◆ **DATASET**
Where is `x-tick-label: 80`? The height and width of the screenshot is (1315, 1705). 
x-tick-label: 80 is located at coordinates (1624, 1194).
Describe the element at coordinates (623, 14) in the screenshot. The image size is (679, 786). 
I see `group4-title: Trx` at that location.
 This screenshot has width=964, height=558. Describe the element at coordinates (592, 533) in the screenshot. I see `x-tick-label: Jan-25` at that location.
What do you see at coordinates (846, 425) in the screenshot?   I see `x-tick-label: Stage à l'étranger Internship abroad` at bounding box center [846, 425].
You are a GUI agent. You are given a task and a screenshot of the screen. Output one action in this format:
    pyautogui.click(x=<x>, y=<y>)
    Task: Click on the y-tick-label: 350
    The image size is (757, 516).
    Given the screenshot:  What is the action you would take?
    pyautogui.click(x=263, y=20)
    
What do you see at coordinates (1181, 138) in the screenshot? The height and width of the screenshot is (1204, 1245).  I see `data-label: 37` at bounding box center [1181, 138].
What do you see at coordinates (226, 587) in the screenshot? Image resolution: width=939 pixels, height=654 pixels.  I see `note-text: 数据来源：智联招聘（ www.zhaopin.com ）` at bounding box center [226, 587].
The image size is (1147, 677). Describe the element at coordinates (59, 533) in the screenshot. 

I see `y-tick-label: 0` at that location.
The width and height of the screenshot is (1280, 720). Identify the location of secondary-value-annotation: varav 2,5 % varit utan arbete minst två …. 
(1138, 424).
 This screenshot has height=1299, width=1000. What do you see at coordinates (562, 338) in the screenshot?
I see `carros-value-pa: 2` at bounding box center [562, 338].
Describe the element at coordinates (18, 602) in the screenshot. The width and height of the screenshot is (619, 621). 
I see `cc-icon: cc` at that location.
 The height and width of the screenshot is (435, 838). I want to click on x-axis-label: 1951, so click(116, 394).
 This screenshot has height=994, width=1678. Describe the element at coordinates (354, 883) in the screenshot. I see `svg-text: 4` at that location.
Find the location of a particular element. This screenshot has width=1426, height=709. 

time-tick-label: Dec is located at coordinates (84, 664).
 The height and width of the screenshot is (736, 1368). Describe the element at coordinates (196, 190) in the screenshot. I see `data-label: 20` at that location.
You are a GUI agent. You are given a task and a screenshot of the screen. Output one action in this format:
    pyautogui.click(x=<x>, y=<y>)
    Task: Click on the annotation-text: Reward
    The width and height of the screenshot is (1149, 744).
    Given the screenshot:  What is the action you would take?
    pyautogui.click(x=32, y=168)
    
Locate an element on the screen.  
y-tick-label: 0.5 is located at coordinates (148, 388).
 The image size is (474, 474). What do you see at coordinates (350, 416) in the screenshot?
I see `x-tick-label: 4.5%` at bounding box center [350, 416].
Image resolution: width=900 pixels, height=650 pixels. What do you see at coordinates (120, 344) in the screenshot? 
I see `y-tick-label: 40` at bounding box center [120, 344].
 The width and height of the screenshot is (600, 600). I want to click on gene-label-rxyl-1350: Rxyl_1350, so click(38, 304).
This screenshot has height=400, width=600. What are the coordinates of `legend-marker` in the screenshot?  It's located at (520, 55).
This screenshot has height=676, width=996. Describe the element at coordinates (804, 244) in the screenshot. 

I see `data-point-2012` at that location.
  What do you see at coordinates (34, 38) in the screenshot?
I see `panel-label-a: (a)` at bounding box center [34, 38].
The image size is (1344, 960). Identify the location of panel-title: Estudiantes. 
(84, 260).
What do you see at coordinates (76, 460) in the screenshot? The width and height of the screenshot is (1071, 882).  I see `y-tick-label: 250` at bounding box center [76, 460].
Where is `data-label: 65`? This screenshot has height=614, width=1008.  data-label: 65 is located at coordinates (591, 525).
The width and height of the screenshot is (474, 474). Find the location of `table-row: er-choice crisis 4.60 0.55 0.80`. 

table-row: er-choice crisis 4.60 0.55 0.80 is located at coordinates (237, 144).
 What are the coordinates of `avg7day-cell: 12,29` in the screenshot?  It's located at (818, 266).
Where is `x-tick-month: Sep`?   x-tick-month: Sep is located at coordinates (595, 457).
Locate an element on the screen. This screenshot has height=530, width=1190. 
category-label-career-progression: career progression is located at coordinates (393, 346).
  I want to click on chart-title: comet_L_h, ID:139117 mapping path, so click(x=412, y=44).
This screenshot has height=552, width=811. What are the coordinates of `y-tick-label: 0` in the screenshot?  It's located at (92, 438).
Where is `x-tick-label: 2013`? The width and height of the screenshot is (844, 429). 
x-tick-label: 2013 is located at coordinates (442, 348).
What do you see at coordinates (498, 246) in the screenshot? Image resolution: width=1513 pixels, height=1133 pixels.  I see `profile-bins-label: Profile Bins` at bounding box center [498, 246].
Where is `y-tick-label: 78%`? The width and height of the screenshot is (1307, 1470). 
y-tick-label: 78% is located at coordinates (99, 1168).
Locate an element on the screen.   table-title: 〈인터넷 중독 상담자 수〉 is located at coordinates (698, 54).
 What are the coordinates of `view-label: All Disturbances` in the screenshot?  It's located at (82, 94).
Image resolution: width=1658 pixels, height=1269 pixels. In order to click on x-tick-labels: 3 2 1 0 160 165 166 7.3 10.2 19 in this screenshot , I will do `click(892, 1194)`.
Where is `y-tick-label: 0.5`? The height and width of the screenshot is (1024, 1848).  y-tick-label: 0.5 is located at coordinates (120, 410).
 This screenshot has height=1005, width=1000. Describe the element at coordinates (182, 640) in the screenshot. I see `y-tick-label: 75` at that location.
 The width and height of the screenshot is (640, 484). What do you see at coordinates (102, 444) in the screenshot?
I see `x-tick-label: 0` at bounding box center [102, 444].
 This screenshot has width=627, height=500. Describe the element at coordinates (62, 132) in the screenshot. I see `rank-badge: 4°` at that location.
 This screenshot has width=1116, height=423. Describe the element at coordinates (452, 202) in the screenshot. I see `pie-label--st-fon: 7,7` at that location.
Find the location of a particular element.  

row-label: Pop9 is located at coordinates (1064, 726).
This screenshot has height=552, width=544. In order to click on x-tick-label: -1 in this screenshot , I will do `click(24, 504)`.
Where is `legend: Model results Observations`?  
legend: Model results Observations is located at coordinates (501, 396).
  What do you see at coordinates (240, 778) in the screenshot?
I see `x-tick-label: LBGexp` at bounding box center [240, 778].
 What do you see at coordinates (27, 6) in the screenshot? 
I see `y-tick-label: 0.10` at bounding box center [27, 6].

◆ **INSTRUCTION**
Pick out each line in the records above that contains the string "value", and copy those lines.

◆ **YOUR RESPONSE**
The width and height of the screenshot is (1280, 720). Identify the location of secondary-value-annotation: varav 2,5 % varit utan arbete minst två …. 
I see `carros-value-pa: 2` at bounding box center [562, 338].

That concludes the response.